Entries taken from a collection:
Content starts
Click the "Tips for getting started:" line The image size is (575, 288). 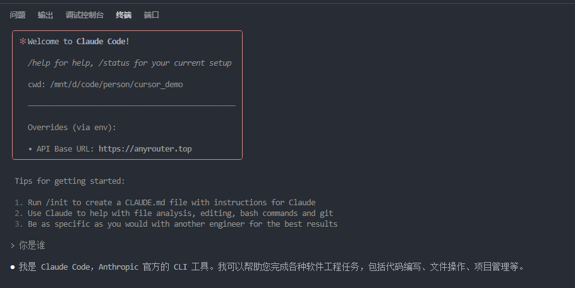pos(70,181)
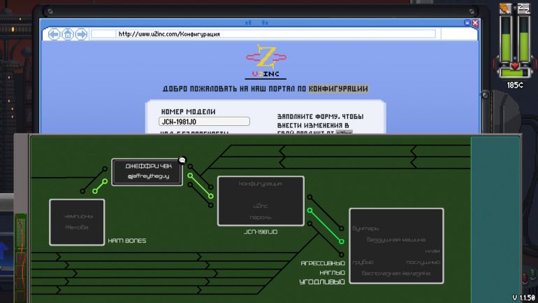Click the browser forward arrow button

point(81,34)
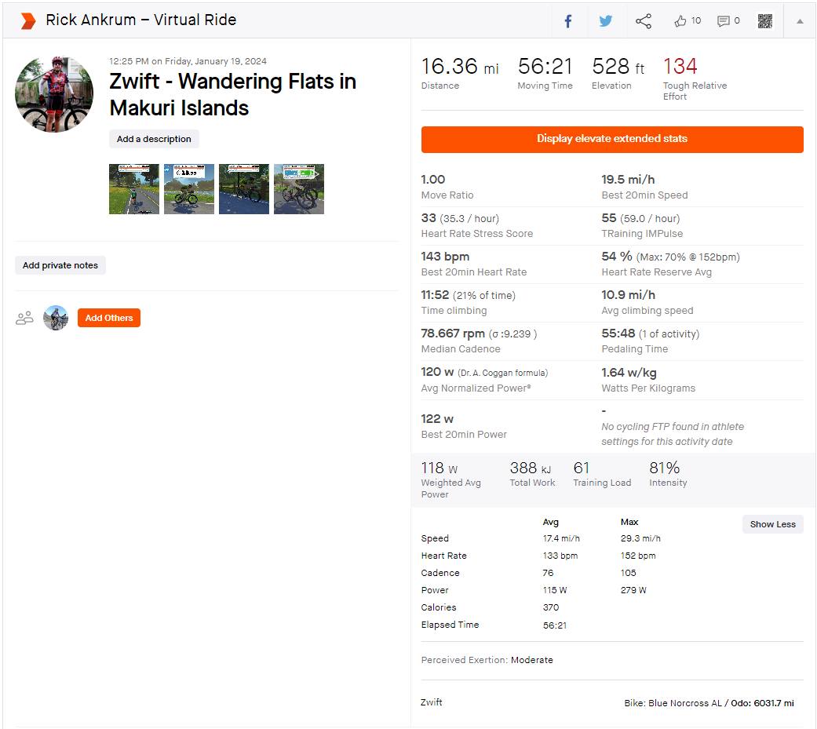Click the Add Others button
This screenshot has width=817, height=729.
(x=109, y=318)
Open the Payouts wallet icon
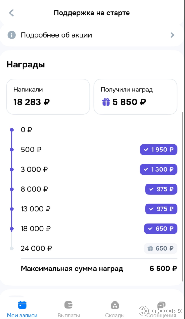The height and width of the screenshot is (319, 185). pyautogui.click(x=68, y=305)
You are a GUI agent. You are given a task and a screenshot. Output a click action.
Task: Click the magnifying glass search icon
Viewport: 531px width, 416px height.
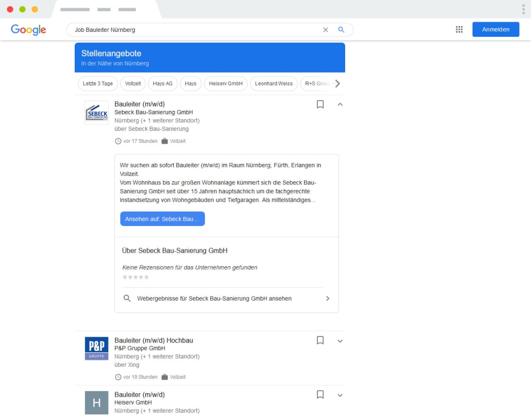tap(341, 30)
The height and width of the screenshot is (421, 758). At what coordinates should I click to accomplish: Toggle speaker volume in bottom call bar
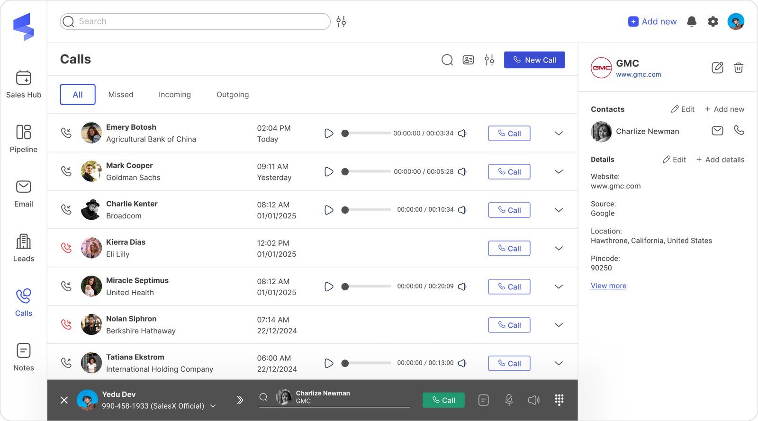click(533, 400)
Content ends
* _WHAT TO DO_
Exactly as they appear, repeat the lines from the one containing "Task: Click the magnifying glass search icon" through the last line of the entries, counting both ends. Pictures stay out.

* _ANSWER SECTION_
Task: Click the magnifying glass search icon
Viewport: 531px width, 416px height.
tap(341, 30)
The height and width of the screenshot is (421, 758). At what coordinates should I click to accomplish: Toggle speaker volume in bottom call bar
click(533, 400)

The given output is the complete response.